Download lab05.zip. Inside the archive, you will find starter files for the questions in this lab, along with a copy of the OK autograder.

## Submission

By the end of this lab, you should have submitted the lab with `python3 ok --submit`. You may submit more than once before the deadline; only the final submission will be graded.

• To receive credit for this lab, you must complete Questions 1-5 in lab05.py and submit through OK.
• Questions 6-10 are extra practice. They can also be found in the lab05_extra.py file. It is recommended that you complete these problems on your own time.

# Topics

Python has many built-in types of sequences: lists, ranges, and strings, to name a few. In this lab, we instead construct our own type of sequence called a linked list. A linked list is a simple type of sequence that is comprised of multiple links that are connected.

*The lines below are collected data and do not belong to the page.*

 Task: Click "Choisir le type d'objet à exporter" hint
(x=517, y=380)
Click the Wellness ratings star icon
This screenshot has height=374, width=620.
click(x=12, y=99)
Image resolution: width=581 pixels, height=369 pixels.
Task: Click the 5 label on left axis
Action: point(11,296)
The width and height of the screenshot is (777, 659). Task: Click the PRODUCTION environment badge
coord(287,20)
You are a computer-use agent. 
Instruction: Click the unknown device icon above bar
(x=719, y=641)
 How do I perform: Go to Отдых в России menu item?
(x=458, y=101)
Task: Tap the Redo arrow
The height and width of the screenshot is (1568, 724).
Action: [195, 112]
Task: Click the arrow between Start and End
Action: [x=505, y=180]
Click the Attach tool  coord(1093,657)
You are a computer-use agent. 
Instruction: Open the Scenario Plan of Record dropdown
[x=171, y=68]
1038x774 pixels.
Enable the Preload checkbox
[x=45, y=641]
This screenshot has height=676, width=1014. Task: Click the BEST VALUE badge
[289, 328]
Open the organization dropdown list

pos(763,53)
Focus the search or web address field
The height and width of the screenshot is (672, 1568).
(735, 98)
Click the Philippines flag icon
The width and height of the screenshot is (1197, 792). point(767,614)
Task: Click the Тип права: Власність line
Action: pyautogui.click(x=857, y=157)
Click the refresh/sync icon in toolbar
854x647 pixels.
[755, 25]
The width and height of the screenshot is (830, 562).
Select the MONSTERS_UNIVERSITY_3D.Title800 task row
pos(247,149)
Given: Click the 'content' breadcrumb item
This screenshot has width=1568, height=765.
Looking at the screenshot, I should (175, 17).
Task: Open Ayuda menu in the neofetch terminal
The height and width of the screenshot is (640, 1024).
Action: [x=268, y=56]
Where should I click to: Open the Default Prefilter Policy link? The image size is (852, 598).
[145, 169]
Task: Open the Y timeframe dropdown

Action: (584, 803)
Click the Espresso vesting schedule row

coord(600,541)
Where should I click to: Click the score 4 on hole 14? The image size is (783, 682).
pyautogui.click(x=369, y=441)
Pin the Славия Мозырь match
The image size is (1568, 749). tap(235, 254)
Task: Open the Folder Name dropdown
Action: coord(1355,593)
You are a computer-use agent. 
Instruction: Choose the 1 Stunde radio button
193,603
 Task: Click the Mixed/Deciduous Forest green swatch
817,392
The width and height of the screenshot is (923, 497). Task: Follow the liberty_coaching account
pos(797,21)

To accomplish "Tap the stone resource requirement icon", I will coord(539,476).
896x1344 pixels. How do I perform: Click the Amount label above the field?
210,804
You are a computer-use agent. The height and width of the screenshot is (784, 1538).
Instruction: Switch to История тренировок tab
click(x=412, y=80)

Each `link` is a pair where the `first` element is an item in the linked list, and the `second` element is another `link`.

• Constructors:

• `link(first, rest)`: Construct a linked list with `first` element and the next link `rest`.
• `empty`: The empty linked list.
• Selectors

• `first(s)`: Returns the first element in the given linked list `s`.
• `rest(s)`: Returns the rest of the linked list `s`.
• Other

• `is_link(s)`: Returns `True` if `s` is a linked list.
• `print_link(s)`: Prints out the linked list `s`.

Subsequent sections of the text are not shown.